In Nigeria, Total is the lead company in the Apko offshore oil field, where it is partnered with MSV’s favourite oil firm, Petrobras (NYSE – PBR) & state-owned Nigeria National Petroleum Corporation, the field is estimated to have reserves of up to 1.6 billion barrels of sweet crude in reserve. In order to help fund the project, the three existing shareholders agreed to auction off a 45% stake in the field to Indias state controlled ONGC for an estimated $2 Bn.

In Yemen, Total will soon start shipping liquefied natural gas from the Gulf of Aden, bringing into operation a $4 billion project begun less than four years ago. The shipments will make Yemen the newest member of the world’s small club of gas exporters & should earn the government as much as $50 billion in tax revenue over the next 25 years.
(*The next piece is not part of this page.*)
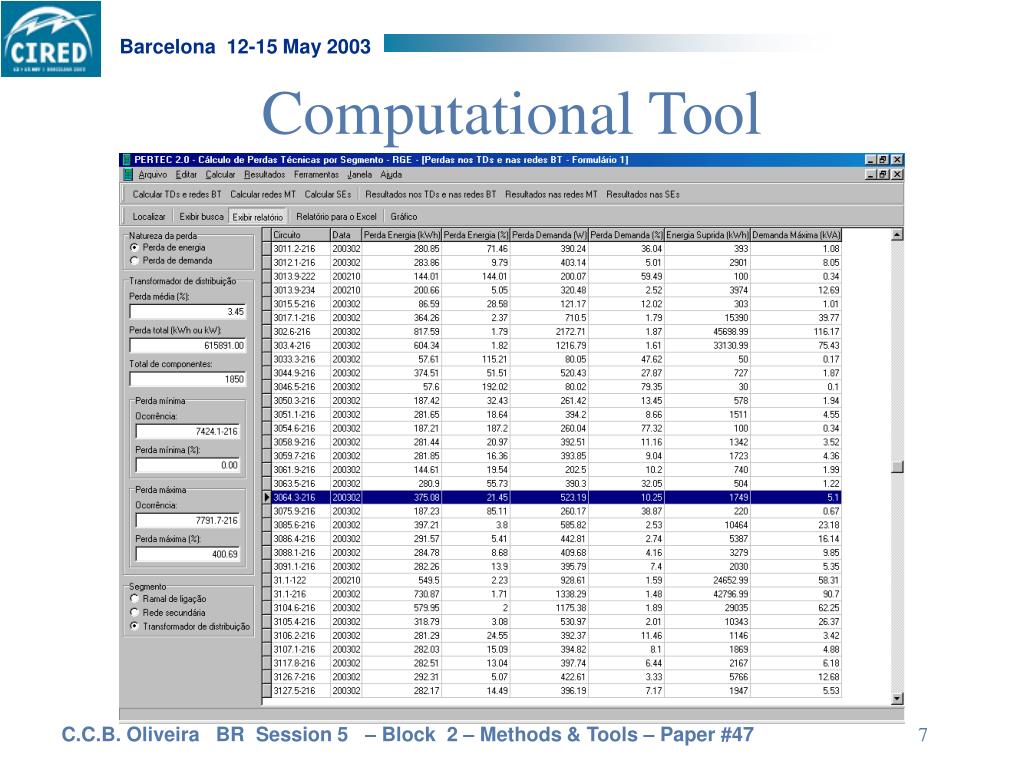1024x768 pixels.
Task: Click the scroll down arrow of table
Action: point(897,699)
In Angola, as discussed in a previous post, Total is set to continue with a $9 billion investment to raise production, despite the huge drop in crude prices since July last year. In a joint venture with Chevron (NYSE – CVX) & others, the Tombua-Landana oil field is expected to come online, contributing a further 120,000 bpd to Totals existing operations. Meanwhile, Total’s third production hub in Angola’s offshore Bloc 17, is expected to begin pumping oil from depths of up to 1,200 metres,beginning in 2011, according to the company’s website. Presently, Total is the third biggest oil producer in Angola after Exxon & Chevron, pumping over 500,000 barrels per day.

During his presentation lat week, CEO  de Margerie stated that Total is also interested in entering the upstream sector in Brazil, particlualrly in offshore projects such as the Santos basin and is also eying new acreage in Venezuela.
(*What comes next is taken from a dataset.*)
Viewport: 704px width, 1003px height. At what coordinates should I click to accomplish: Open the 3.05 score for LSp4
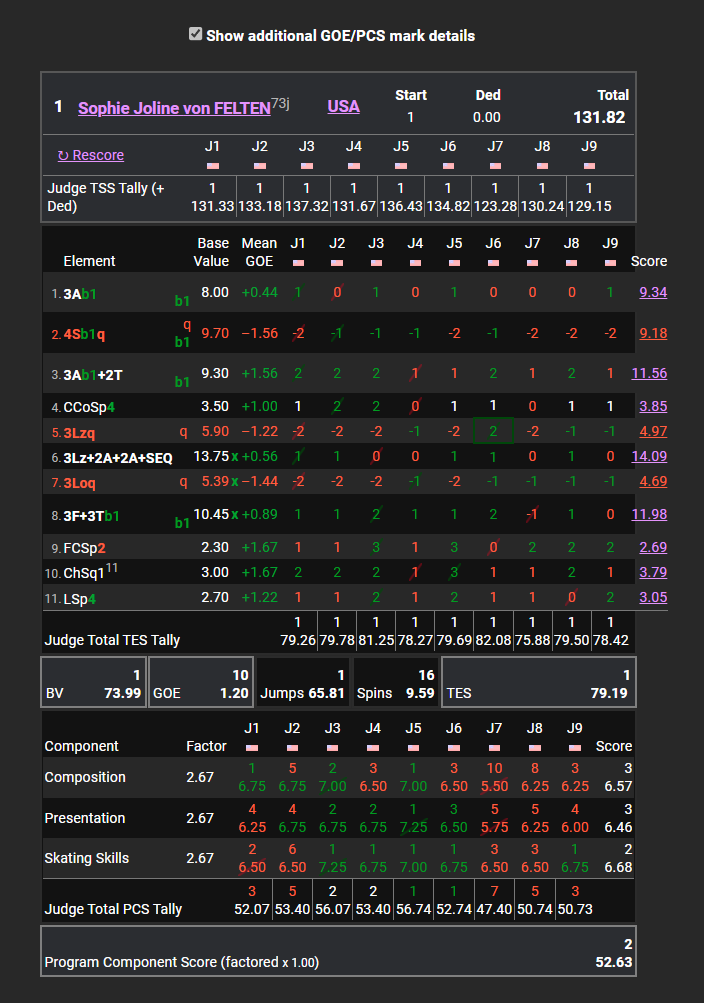click(x=652, y=597)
“We have had discussions with Petrobras and told them officially that we would be interested either in entering existing discoveries or taking part in the next bids on new acreage,” de Margerie told reporters at a briefing in London.
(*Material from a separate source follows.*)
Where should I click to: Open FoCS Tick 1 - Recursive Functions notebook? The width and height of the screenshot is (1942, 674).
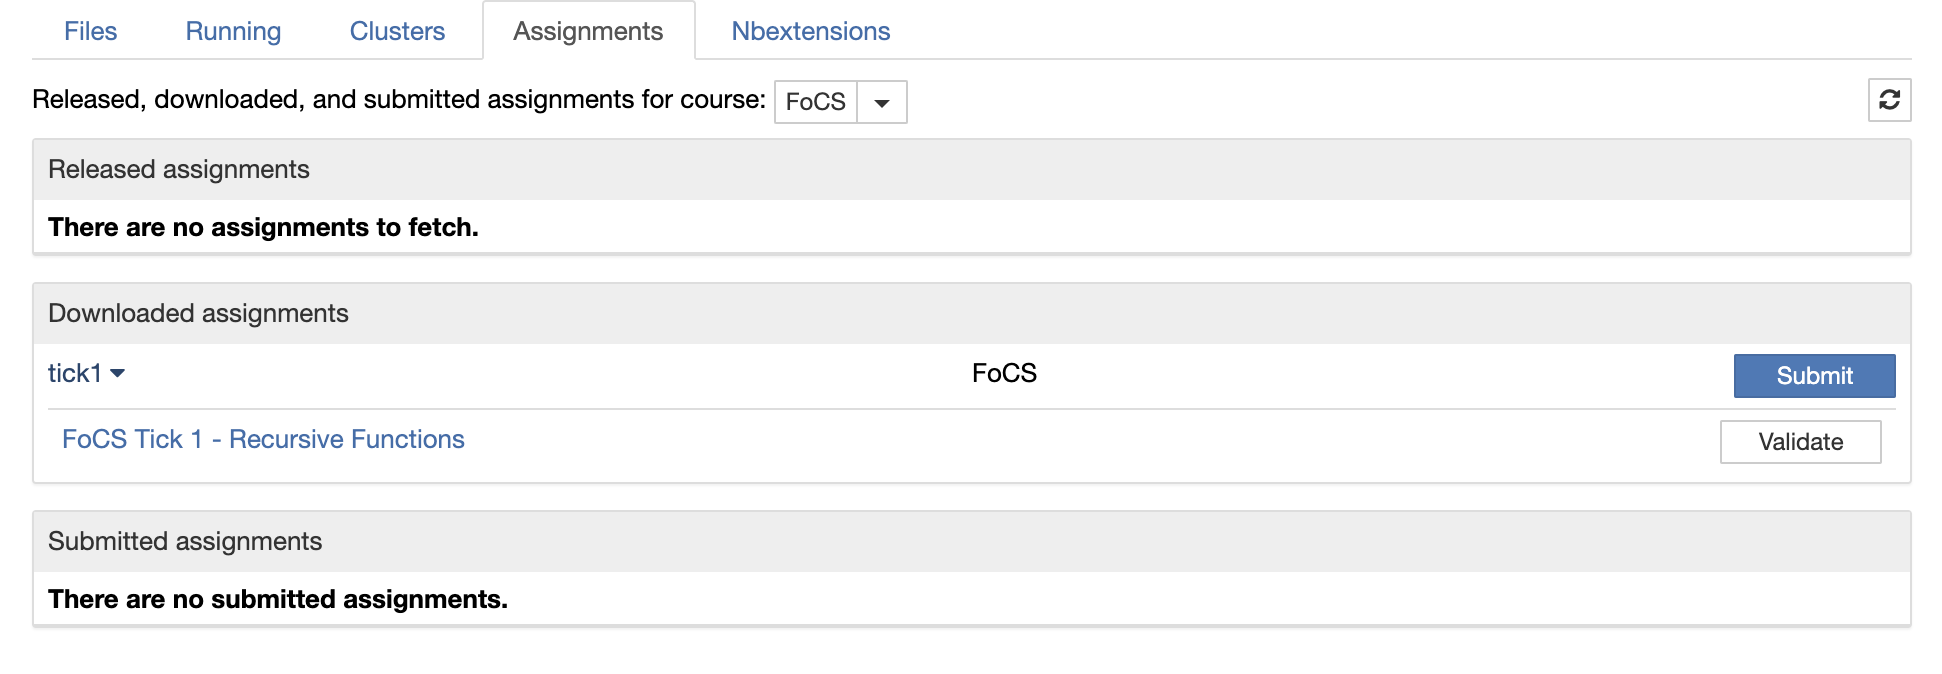[x=263, y=439]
He stressed that Petrobras needed financing to develop the reserves in the offshore basin, but that Total was not interested in merely becoming a financial partner in Brazil. De Margerie also said Total would be interested in bidding for new exploration acreage in the extra heavy crude oil Orinoco Belt in Venezuela.

“There is room for additional development  & we will be one of the companies to get access to the bid data, and we may bid,” he said. “We need to operate in Venezuela in good conditions, but it is an important target in terms of acreage” .

De Margerie said Total was right to stay in Venezuela despite the nationalization by President Hugo Chavez of large swathes of the country’s oil industry in 2007. Chavez nationalized oil fields when crude prices were on what looked like an unstoppable bull run, and as a result ExxonMobil and ConocoPhillips left Venezuela and are still runiing legal battles over disputed projects. It was reported earlier this year that Venezuela is now looking for new bids to develop fields from both global majors and state-run oil companies. Total which saw its stake in the Sincor project reduced from 47% to 30.3% in Chavez’s ambitious move remains committed to the project.

“We have to make sure our existing Sincor project delivers–this is still a real challenge,” he said.

Looking at Total from an independent viewpoint, it is obvious the management are playing a canny game. We have seen them exit or scale down high cost projects, such as Saudi Arabia, UK & Canada, whilst at the same time, investing heavily in emerging market prospects, as is clear from this article. What also impresses me about this company is its track record of working well with IOCs such as Chevron as well as local state entities & as long as it continues with this “nimble” approach along with a prudent focus on legacy operations, the future looks very bright indeed.